Filed under: children's literature | Tags: adult/child, little house on the prairie, race
Here’s a fascinating example of the complex, continually negotiated relationship in children’s literature between the adult writer and the implied child reader:
The wonderful Debbie Reese of American Indians in Children’s Literature posted two years ago part of the text of a speech Laura Ingalls Wilder made in 1937. Wilder insisted that she “told the truth” in her books, but not the whole truth: “There were some stories,” she says, “I wanted to tell but would not be responsible for putting in a book for children, even though I knew them as a child.”
And what was one of those stories that Wilder wanted to tell but did not, for fear of infecting innocent minds? Apparently, her family’s encounter with the Bender family. Wilder recalls the Ingalls stopping at the Bender’s homestead on the trip between Independence and the Little House, seeing young Kate Bender in the doorway, but not entering.

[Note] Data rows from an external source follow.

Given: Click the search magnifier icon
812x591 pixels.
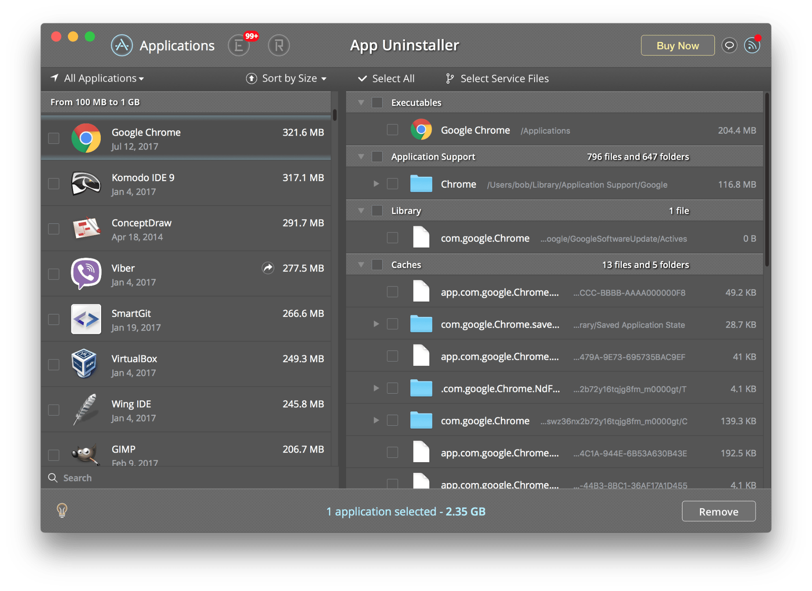Looking at the screenshot, I should (x=53, y=478).
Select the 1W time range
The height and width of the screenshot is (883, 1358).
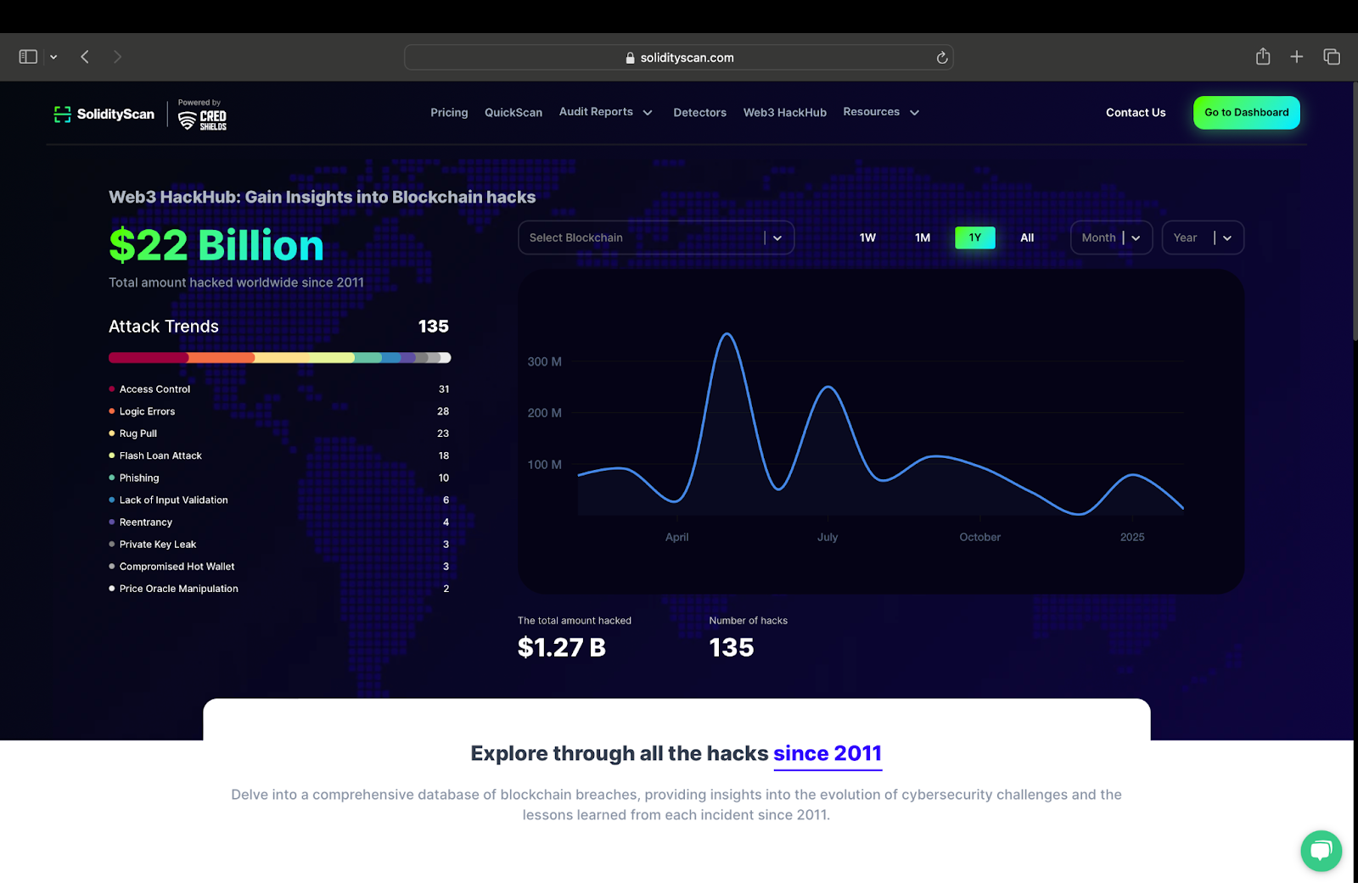(867, 238)

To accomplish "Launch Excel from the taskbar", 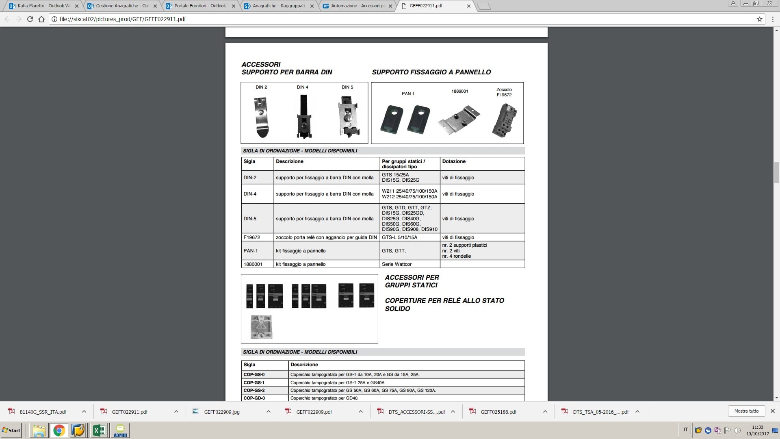I will point(99,430).
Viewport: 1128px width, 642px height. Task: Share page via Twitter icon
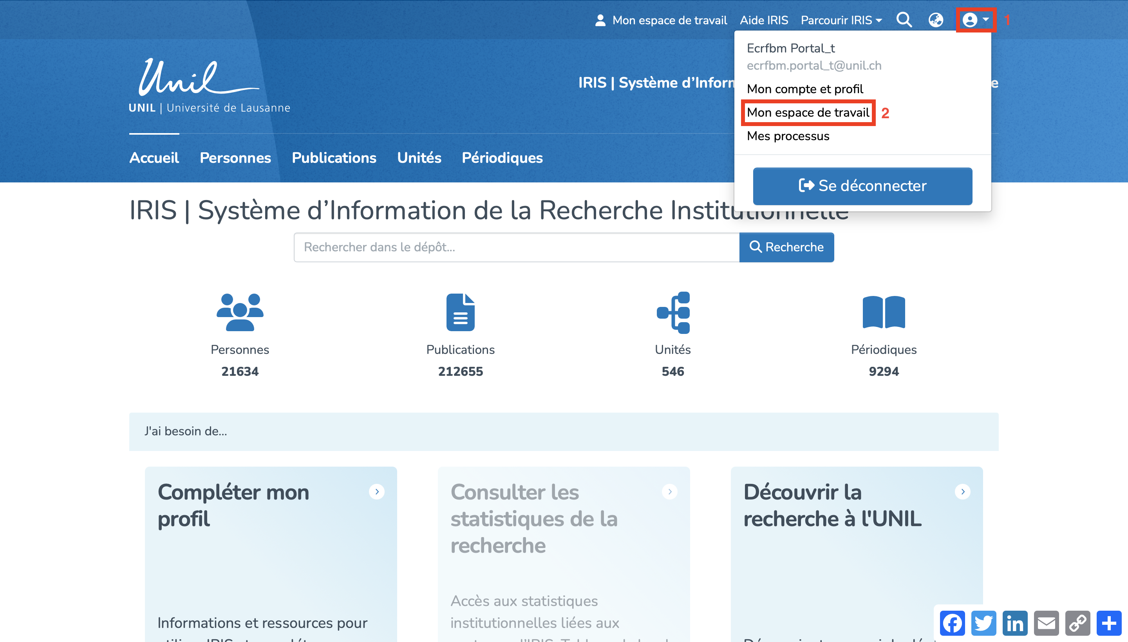tap(983, 623)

The Bender family, also known as the Bloody Benders, were serial killers who butchered travelers who entered their and buried them in the garden. They killed approximately a dozen people, including a child.
When the bodies were uncovered, the Benders disappeared. Wilder: “The night of the day the bodies were found a neighbor rode up to our house and talked earnestly with Pa. Pa took his rifle down from its place over the door and said to Ma, ‘The vigilantes are called out.’ Then he saddled a horse and rode away with the neighbor. It was late the next day when he came back and he never told us where he had been. For several years there was more or less a hunt for the Benders and reports that they had been seen here or there. At such times Pa always said in a strange tone of finality, ‘They will never be found.’ They were never found and later I formed my own conclusions why.”*
Wow. Considering that a major prevailing theory holds that a vigilante group murdered the Benders, this would suggest that Charles Ingalls was involved in that massacre, right?
So Wilder was lying! Not about the Bender case – she gets the basic facts right – but about her involvement and her father’s involvement. Laura explicitly includes herself in this narrative when it’s totally unnecessary; she mentions the Benders as an example of a kind of frontier violence she could not include, and the anecdote would work if she framed it as something that occurred relatively near their homestead in approximately the same period of time.
Perry Nodelman cites the adult writer’s reticence to “tell all” a defining hallmark of children’s literature: “Texts for adults don’t usually presume to tell less of the truth than their writers know, as texts for children characteristically do. In telling less than their authors know, these texts represent a holding back, a reticence about saying too much in too much detail that might well leave its traces within the text” (143). And while I think Nodelman is dead on here, I wonder how we might deal with traces of this false subtext, created as an example of what could not be included, when the narrative was imagined in the first place.
Ultimately, this odd lie could be read, I think, as a placeholder for the real elided violence of the Little House series towards the Native populations: this is the story here for which Wilder does not want to be responsible.
*Take a look at this other telling of Wilder and the Benders, typed up by Rose Wilder for the Pioneer Girl manuscript, where Pa tells Ma in front of Laura that one of the murdered victims was “a little girl, no bigger than Laura,” buried alive.